How many times have you gone to the grocery store, stacked your cart sky-high full of fresh, yummy produce, ready to conquer a week full of temptation, only to end up letting those apples rot or that lettuce wilt?
Well, you’re not alone! I get requests almost DAILY, especially from moms, for help on how to eat more fruits and veggies. I mean, we’ve all been there, right? Not to mention how to get our kiddos to eat more too! Getting our kids to eat something other than snacks can prove to be the biggest battle of all. So, I figured I’d equip you with a few of my FAIL-PROOF TIPS to get your babes to gobble their greens.
Top Tips to Adding Fruits + Veggies to Your Diet
Eating more fruits and veggies doesn’t have to be hard. To start, wash them as soon as you get home and set them in a visible, easily accessible bowl. Leaving those crunchy greens beneath all of your other refrigerator clutter is a surefire way to let them wither away! The more visible those healthy choices are, the more likely you are to choose them over their fatty, processed counterparts. From making your kids part of the grocery shopping/meal prep experience to prepping your vegetables as soon as you get home, these tips are certain to make sure you eat more fruits and veggies.
1. Take Your Kids Grocery Shopping
😳 What?! Yes…while most moms stress over grabby kids in their cart (“Mom, can I have this and this and this and this?!” 👧🏼👦🏼👱🏼♀️👱🏼♂️ “NOOO!!”), we can use this grabby-ness to our advantage by taking them down the produce aisle and letting them EACH choose a fruit and veggie of their choice to buy for the family. Once you make it home, allow them to help you wash the produce, 💦 chop if necessary, 🔪🥒 and then store on an easy-to-access shelf.
2. Meal Prep (And Include the Kiddos)
If grocery shopping doesn’t do the trick, you can also include your kids in your weekly meal planning. 📝 Let them have some say over what they’ll be eating over the course of the week, allowing each child to take turns choosing a healthy meal for each day. Helping them feel more a part of the process, whether it’s their chosen healthy meal or not, will encourage them to enjoy the healthy meals that are prepared.

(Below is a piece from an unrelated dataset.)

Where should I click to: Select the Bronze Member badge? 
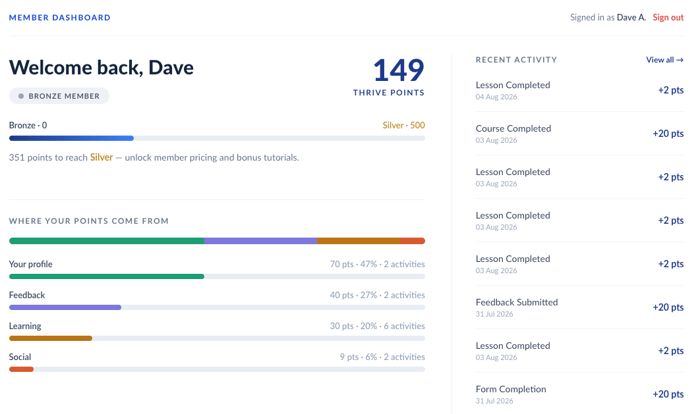point(59,96)
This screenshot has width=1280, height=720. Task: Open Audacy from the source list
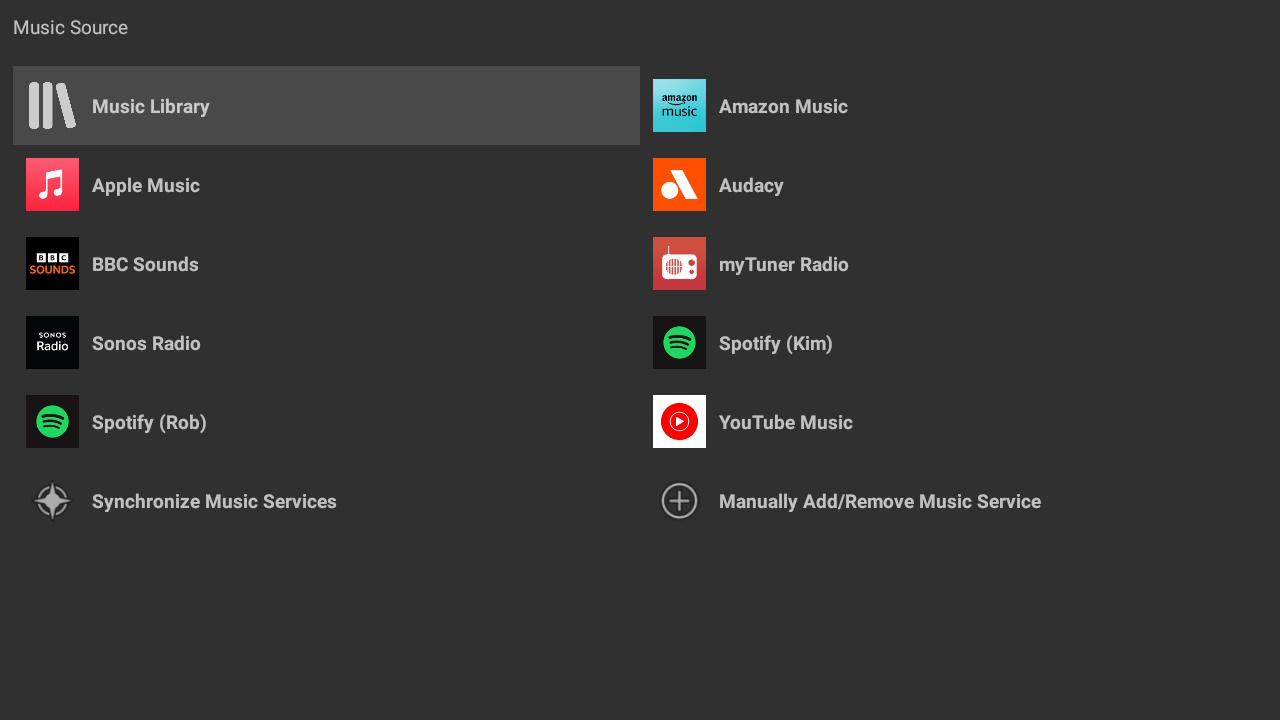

The great thing about meal prep is you only buy what you need, so skip the extras like those Oreos and other snacks that sometimes mysteriously sneak their way into the cart! Keep your shopping list short and sweet, just like your kiddos. 😉
3. Organize Your Produce for Grab + Go Snacks
Just like the old saying out of sight, out of mind, the same applies to your fruits and veggies. Take an extra 10 minutes after washing your produce to pre-proportion out those fruit and veggies into containers to have on hand. Having easy grab + go snacks will you keep you out of the drive-thru and on track with your healthy living goals! A little preparation sure goes a long way!
4. Hide Fruits + Vegetables in Your Favorite Foods
We’ve all done it: zoodles as our pasta and cauliflower rice as our “regular” rice. Being a mom means getting creative. But just because you’re eating healthy doesn’t mean you have to feel like you’re eating cardboard. Veggies are colorful and fun, and they can be super flavorful, too, especially if you’re taking advantage of my secret weapon: seasonings. Grab your favorite spices, rubs, and seasonings and don’t be shy when it comes to covering those veggies! You can even add a little salt, just be mindful about how much you’re sprinkling!
Each of these simple tips will subconsciously encourage your kiddos to grab and eat MORE of the foods you want them to eat WITHOUT any of the nagging and complaining that usually comes with it. Don’t worry if it doesn’t work like a magic trick. It takes time, and consistency is key. You’re doing great, Mamas!
What’s your favorite way to make sure you stick to your healthy eating goals? Tell me what you do to prep for the week and how you make sure you’re getting all of your servings of fruits and veggies!